During the match, monsters dropped loot that was used to craft new traps and other items in the metagame. Successfully surviving all of these waves, players received additional rewards, including Skulls, the in-game currency used for purchases and crafting. The selected hero gained experience towards their overall hero level, with each level achieved earning additional rewards for the player and increasing their overall player level.

=== Siege mode ===
Siege mode was based on a typical multiplayer online battle arena, played by two teams of up to five players, with each player on the team having a unique hero. In addition to guardians, traps, and other cards that players selected for their deck as in survival mode, players could also add up to eight minion cards, representing four different levels of hordes of creatures that were summoned during the game. Siege maps were symmetrical, with each side having a single magic core location, one or more summoning portals, control points for summoning boss monsters against the opposing team, as well as hallways and locations they controlled to place guardians and traps. This mode was removed in the game's December 2016 patch.

===Sabotage mode===
In its first non-beta release, Unchained introduced Sabotage mode. Here, players could compete as two teams of three, each team playing on their own instance of the same map with the same waves of orcs and other creatures against both teams. Special consumables were earned in this mode that allowed players on each team to cause some type of disruption to the other team, such as summoning a stronger creature or boss or casting a spell that would disrupt their traps. The team that survived the most waves won the match.

=== Metagame ===
Players could earn their traps, gear, and skulls (the in-game soft currency) from loot-filled chests after winning matches. Traps could be further upgraded using an upgrade system to increase their power. Players could also spend real money through microtransactions to pay for these items and upgrades. Outside of matches, players could construct the various decks for Survival and Sabotage modes. Some items were equipped in one of these modes, so decks were tailored to a specific type of play.

== Plot ==
Despite being the third installment in the Orcs Must Die! franchise, the game is considered non-canon in the storyline of the following game, Orcs Must Die! 3.

== Reception ==

Orcs Must Die! Unchained received "generally positive" reviews, according to review aggregator website Metacritic.

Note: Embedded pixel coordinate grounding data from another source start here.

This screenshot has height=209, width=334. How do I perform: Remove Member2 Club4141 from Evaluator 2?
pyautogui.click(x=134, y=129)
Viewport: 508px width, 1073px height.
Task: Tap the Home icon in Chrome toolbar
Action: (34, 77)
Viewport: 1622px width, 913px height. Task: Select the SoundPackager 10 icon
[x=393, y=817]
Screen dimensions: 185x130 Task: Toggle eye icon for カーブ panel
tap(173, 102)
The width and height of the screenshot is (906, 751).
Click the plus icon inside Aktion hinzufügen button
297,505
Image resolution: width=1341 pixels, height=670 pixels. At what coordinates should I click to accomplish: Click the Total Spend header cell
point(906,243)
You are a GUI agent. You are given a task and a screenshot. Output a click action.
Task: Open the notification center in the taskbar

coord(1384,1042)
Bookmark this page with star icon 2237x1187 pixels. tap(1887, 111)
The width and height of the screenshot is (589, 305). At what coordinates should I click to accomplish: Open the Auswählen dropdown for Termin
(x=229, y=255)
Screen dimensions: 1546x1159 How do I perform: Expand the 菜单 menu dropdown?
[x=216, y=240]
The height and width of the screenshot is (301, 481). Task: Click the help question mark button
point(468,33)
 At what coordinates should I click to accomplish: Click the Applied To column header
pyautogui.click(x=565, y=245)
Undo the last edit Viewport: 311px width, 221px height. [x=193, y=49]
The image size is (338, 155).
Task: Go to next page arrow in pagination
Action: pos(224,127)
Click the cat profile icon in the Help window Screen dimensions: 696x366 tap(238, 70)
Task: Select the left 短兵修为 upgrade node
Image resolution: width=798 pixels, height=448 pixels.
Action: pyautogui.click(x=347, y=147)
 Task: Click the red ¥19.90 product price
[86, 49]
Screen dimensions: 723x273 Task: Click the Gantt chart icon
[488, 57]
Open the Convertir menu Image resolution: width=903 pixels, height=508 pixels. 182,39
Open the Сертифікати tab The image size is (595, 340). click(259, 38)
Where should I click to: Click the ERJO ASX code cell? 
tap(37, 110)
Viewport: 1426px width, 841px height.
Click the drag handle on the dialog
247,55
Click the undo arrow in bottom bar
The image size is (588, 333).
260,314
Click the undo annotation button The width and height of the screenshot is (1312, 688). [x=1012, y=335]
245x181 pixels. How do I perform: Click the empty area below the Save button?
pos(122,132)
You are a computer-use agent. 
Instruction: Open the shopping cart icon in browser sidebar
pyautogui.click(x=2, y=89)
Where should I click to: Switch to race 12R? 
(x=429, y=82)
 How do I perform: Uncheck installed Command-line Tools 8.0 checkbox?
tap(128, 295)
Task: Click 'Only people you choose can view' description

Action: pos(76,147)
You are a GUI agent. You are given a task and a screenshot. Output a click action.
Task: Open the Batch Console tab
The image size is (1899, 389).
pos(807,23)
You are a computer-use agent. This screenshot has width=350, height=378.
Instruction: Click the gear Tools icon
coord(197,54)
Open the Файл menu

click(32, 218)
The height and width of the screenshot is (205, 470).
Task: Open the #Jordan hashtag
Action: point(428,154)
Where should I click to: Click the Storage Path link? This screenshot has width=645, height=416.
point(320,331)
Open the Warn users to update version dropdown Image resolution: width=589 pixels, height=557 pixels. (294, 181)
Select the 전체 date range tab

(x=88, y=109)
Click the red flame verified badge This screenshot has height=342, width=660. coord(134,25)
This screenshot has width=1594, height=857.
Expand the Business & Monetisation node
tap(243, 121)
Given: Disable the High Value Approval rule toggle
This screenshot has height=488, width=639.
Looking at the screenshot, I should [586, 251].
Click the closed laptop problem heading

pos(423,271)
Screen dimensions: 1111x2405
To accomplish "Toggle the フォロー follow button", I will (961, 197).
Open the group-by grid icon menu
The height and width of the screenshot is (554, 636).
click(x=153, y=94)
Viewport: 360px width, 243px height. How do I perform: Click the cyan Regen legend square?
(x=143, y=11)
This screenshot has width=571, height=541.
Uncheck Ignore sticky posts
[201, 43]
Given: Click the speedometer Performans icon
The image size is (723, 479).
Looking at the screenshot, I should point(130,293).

Chandler Wood of PlayStation LifeStyle rated the PS4 port an 8 out of 10, praising its balanced free-to-play experience, mix of action and tower defense gameplay, and indirect versus mode, while criticizing menus unoptimized for console and subpar quick communications functions.

Aggregate score
| Aggregator | Score |
|---|---|
| Metacritic | (PC) 87/100 (PS4) 82/100 |

== Shutdown ==
Robot Entertainment shut down the game's servers on April 9, 2019. The company had been running Unchained at a financial loss for several months, and with two new games in the works decided to close down its servers. The game can still be played via an offline mod from a dedicated modding community. Players were given a hefty boost of in-game currency after the announcement as to be able to enjoy the title until its planned shutdown.